Peek founders Oskar Bruening and Ruzwana Bashir.

Peek claims to offer 10,000 experiences in the U.S. and Mexico, while it has 500,000 reviews and ratings which are verified since users can only leave them if they have booked, paid-for and done their activity.

Bashir said, in addition, that the company’s software has scaled to handle “hundreds of millions of dollars” in booking volume. She declined to give specific financial details, including revenue and profit/loss, but did say that the company’s unit economics are “highly profitable” but it is seeking growth right now.

“Part of this round is allowing ourselves to go out and reach more businesses,” she added.

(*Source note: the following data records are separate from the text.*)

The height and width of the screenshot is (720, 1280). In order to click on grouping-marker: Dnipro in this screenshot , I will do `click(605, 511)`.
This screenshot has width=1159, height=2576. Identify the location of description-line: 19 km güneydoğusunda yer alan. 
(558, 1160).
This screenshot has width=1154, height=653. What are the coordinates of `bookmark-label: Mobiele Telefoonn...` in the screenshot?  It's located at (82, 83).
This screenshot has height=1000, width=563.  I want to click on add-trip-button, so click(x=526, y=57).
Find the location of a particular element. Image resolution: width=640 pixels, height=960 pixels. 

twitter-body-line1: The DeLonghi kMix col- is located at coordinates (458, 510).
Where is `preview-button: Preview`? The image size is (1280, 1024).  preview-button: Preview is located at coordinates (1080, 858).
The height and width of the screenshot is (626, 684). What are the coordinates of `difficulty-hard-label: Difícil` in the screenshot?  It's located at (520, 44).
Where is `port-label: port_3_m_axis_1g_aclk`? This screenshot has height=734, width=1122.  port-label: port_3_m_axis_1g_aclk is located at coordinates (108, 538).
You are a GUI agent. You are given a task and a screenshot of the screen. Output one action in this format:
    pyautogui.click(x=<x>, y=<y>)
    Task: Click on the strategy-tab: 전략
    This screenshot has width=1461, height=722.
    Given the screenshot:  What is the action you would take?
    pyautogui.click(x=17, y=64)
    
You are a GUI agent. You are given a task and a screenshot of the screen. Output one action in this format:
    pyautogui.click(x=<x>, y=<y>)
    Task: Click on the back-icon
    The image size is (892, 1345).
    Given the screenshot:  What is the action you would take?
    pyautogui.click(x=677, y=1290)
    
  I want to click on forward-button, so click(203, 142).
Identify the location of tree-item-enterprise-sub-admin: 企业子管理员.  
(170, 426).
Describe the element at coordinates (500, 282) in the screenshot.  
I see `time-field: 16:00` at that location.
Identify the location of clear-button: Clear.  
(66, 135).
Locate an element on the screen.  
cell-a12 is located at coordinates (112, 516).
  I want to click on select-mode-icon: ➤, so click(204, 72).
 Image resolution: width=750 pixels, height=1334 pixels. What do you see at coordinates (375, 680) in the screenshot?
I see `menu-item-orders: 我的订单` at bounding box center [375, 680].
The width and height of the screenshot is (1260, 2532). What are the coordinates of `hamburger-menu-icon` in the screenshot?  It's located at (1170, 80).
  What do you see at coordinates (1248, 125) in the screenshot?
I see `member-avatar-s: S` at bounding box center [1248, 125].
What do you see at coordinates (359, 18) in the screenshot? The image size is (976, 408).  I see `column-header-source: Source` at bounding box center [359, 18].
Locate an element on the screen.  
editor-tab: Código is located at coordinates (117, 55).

For now, Peek is keeping its focus on the U.S. but it has also expanded into Mexico since that is a well-trodden destination for U.S.-based travelers. That focus will continue following this round, with Bashir adamant that with an estimated two percent of activity spend taking place online, there’s plenty of potential growth to be had at home before tackling international markets.

She did, however, say that the decision to work with Cathay Innovation — which raised its inaugural $320 million fund last year — was partly borne out of an awareness that when it is time to overseas, the firm has experience and networks that will be helpful.